** BEGIN RECORDS TO PROCESS **
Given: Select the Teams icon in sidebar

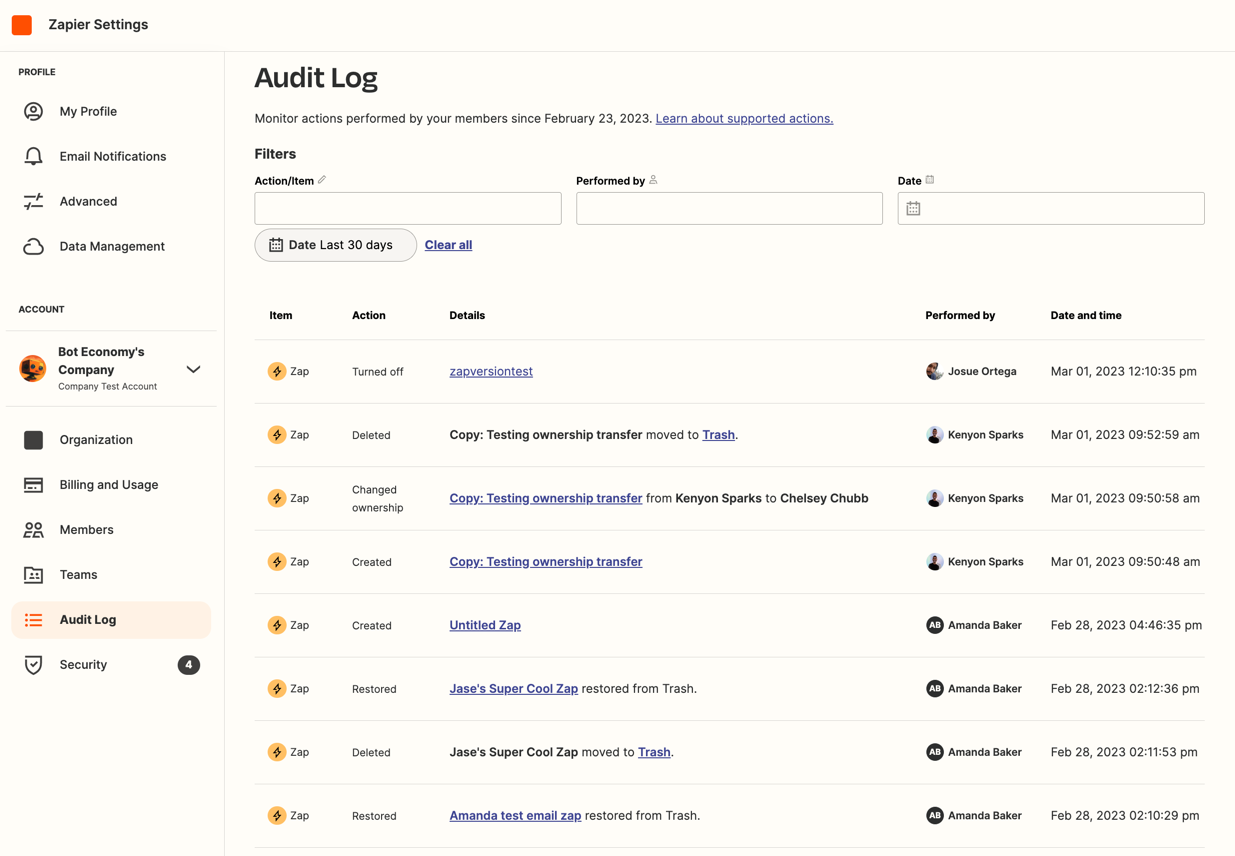Looking at the screenshot, I should 33,574.
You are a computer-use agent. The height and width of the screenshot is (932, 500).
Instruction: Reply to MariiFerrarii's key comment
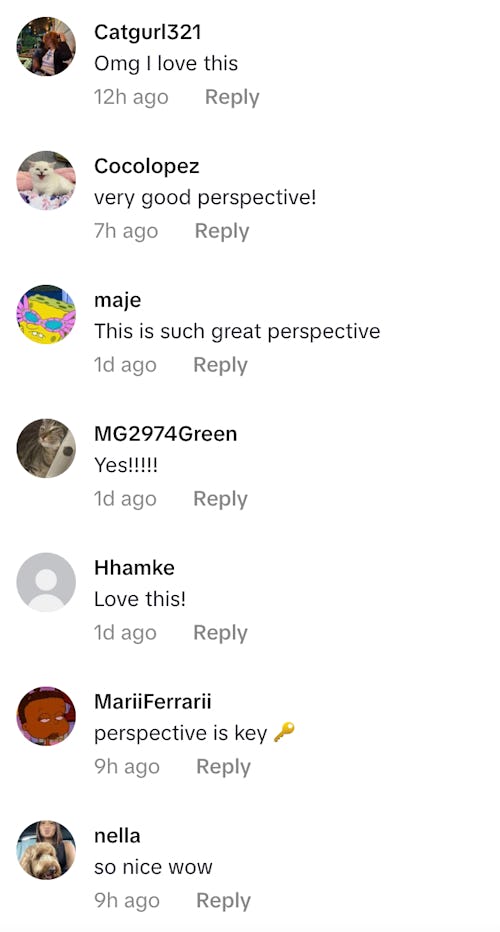[223, 767]
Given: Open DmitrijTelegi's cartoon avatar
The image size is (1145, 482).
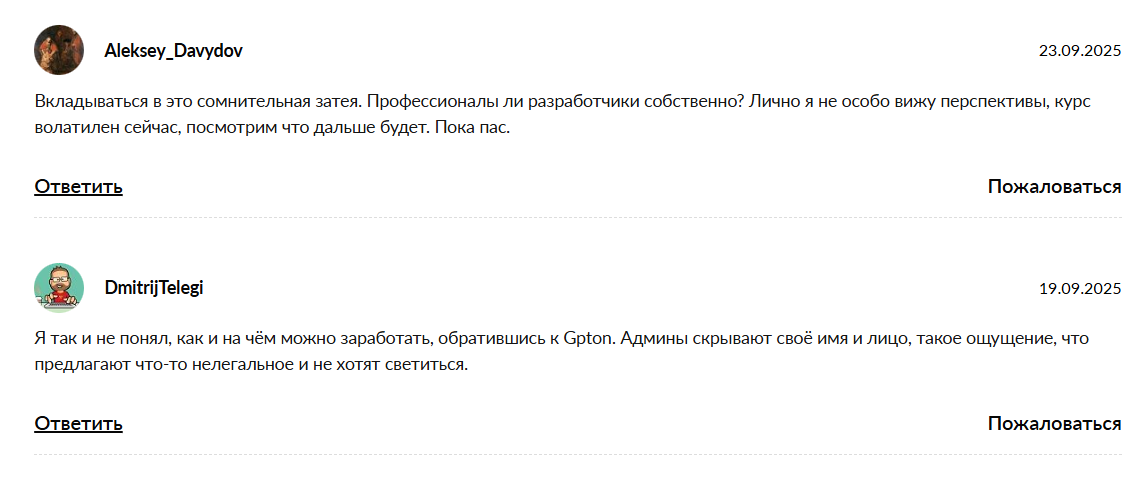Looking at the screenshot, I should (x=59, y=288).
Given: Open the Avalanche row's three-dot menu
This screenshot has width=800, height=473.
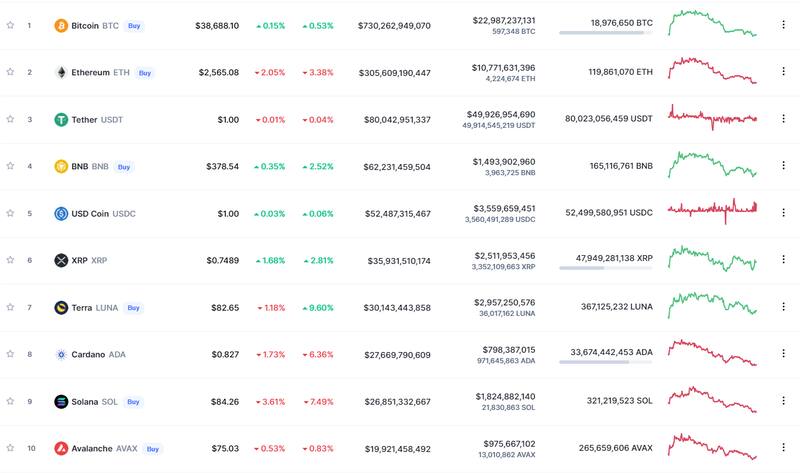Looking at the screenshot, I should pos(783,448).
** END RECORDS TO PROCESS **
» **WHAT YOU ARE ASKED TO DO**:
Rewrite every one of the records above, substituting "Click" for each occurrence of "Open" and changing nothing else. Omit the pictures from your answer.

» **ANSWER FOR THIS EXERCISE**:
Given: Select the Teams icon in sidebar

Looking at the screenshot, I should 33,574.
You are a computer-use agent. The height and width of the screenshot is (932, 500).
Instruction: Reply to MariiFerrarii's key comment
[223, 767]
Given: Click DmitrijTelegi's cartoon avatar
The image size is (1145, 482).
Looking at the screenshot, I should (x=59, y=288).
Given: Click the Avalanche row's three-dot menu
This screenshot has width=800, height=473.
Looking at the screenshot, I should pos(783,448).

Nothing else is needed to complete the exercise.